Task> Output every entry exactly as given.

Input material>
= Beginning of Section =
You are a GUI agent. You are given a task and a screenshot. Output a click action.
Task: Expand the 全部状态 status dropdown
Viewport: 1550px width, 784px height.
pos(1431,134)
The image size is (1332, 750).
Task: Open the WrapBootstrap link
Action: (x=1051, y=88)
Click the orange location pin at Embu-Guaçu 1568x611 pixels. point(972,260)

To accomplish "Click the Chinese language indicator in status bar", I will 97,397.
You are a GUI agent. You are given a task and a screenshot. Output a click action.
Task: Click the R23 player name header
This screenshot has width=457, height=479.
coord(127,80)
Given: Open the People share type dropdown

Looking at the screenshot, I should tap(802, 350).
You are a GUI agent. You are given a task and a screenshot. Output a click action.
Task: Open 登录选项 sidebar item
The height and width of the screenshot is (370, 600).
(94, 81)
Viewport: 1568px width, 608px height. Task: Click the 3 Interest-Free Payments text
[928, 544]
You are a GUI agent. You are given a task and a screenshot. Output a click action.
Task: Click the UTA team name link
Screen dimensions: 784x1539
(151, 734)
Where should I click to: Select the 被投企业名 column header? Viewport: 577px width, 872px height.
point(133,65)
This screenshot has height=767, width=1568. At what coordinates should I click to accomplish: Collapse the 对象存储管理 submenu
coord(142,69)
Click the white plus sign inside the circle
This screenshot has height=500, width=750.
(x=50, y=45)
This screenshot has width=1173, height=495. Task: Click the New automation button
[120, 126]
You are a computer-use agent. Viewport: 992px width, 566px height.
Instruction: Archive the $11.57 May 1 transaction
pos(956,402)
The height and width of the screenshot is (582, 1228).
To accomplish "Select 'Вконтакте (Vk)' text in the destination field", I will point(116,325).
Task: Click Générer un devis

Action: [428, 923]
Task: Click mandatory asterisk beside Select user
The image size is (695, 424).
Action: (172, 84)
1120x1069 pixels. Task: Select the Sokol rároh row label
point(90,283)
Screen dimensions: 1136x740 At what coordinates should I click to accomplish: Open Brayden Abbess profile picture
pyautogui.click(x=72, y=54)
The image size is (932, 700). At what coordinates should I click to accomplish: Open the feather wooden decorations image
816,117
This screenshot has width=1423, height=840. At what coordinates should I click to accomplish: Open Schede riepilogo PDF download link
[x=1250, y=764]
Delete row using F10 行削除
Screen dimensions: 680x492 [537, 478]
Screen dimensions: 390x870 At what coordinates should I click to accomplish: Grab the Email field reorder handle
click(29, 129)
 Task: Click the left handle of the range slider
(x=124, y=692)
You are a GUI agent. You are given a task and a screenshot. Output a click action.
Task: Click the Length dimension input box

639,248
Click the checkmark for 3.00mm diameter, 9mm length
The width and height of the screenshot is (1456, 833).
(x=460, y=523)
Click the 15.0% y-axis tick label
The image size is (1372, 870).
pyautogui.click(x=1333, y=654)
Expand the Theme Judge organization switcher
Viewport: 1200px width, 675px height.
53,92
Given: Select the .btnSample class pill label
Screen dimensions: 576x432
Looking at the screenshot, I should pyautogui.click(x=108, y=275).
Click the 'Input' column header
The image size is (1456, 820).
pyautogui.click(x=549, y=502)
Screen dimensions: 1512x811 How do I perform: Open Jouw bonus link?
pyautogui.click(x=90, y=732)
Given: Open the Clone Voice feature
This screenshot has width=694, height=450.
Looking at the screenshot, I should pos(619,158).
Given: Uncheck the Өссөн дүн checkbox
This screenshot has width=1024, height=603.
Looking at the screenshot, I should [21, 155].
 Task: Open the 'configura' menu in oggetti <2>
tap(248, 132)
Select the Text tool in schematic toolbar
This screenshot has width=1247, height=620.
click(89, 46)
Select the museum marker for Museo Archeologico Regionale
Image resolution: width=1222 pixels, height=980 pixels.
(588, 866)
= End of Section =
Written answer>
You are a GUI agent. You are given a task and a screenshot. Output a click action.
Task: Expand the 全部状态 status dropdown
Viewport: 1550px width, 784px height.
pos(1431,134)
The image size is (1332, 750).
Task: Open the WrapBootstrap link
Action: (x=1051, y=88)
Click the orange location pin at Embu-Guaçu 1568x611 pixels. point(972,260)

To accomplish "Click the Chinese language indicator in status bar", I will 97,397.
You are a GUI agent. You are given a task and a screenshot. Output a click action.
Task: Click the R23 player name header
This screenshot has width=457, height=479.
coord(127,80)
Given: Open the People share type dropdown

Looking at the screenshot, I should tap(802, 350).
You are a GUI agent. You are given a task and a screenshot. Output a click action.
Task: Open 登录选项 sidebar item
The height and width of the screenshot is (370, 600).
(94, 81)
Viewport: 1568px width, 608px height. Task: Click the 3 Interest-Free Payments text
[928, 544]
You are a GUI agent. You are given a task and a screenshot. Output a click action.
Task: Click the UTA team name link
Screen dimensions: 784x1539
(151, 734)
Where should I click to: Select the 被投企业名 column header? Viewport: 577px width, 872px height.
point(133,65)
This screenshot has height=767, width=1568. At what coordinates should I click to accomplish: Collapse the 对象存储管理 submenu
coord(142,69)
Click the white plus sign inside the circle
This screenshot has height=500, width=750.
(x=50, y=45)
This screenshot has width=1173, height=495. Task: Click the New automation button
[120, 126]
You are a computer-use agent. Viewport: 992px width, 566px height.
Instruction: Archive the $11.57 May 1 transaction
pos(956,402)
The height and width of the screenshot is (582, 1228).
To accomplish "Select 'Вконтакте (Vk)' text in the destination field", I will point(116,325).
Task: Click Générer un devis

Action: [428, 923]
Task: Click mandatory asterisk beside Select user
The image size is (695, 424).
Action: (172, 84)
1120x1069 pixels. Task: Select the Sokol rároh row label
point(90,283)
Screen dimensions: 1136x740 At what coordinates should I click to accomplish: Open Brayden Abbess profile picture
pyautogui.click(x=72, y=54)
The image size is (932, 700). At what coordinates should I click to accomplish: Open the feather wooden decorations image
816,117
This screenshot has width=1423, height=840. At what coordinates should I click to accomplish: Open Schede riepilogo PDF download link
[x=1250, y=764]
Delete row using F10 行削除
Screen dimensions: 680x492 [537, 478]
Screen dimensions: 390x870 At what coordinates should I click to accomplish: Grab the Email field reorder handle
click(29, 129)
 Task: Click the left handle of the range slider
(x=124, y=692)
You are a GUI agent. You are given a task and a screenshot. Output a click action.
Task: Click the Length dimension input box

639,248
Click the checkmark for 3.00mm diameter, 9mm length
The width and height of the screenshot is (1456, 833).
(x=460, y=523)
Click the 15.0% y-axis tick label
The image size is (1372, 870).
pyautogui.click(x=1333, y=654)
Expand the Theme Judge organization switcher
Viewport: 1200px width, 675px height.
53,92
Given: Select the .btnSample class pill label
Screen dimensions: 576x432
Looking at the screenshot, I should pyautogui.click(x=108, y=275).
Click the 'Input' column header
The image size is (1456, 820).
pyautogui.click(x=549, y=502)
Screen dimensions: 1512x811 How do I perform: Open Jouw bonus link?
pyautogui.click(x=90, y=732)
Given: Open the Clone Voice feature
This screenshot has width=694, height=450.
Looking at the screenshot, I should pos(619,158).
Given: Uncheck the Өссөн дүн checkbox
This screenshot has width=1024, height=603.
Looking at the screenshot, I should [21, 155].
 Task: Open the 'configura' menu in oggetti <2>
tap(248, 132)
Select the Text tool in schematic toolbar
This screenshot has width=1247, height=620.
click(89, 46)
Select the museum marker for Museo Archeologico Regionale
Image resolution: width=1222 pixels, height=980 pixels.
(588, 866)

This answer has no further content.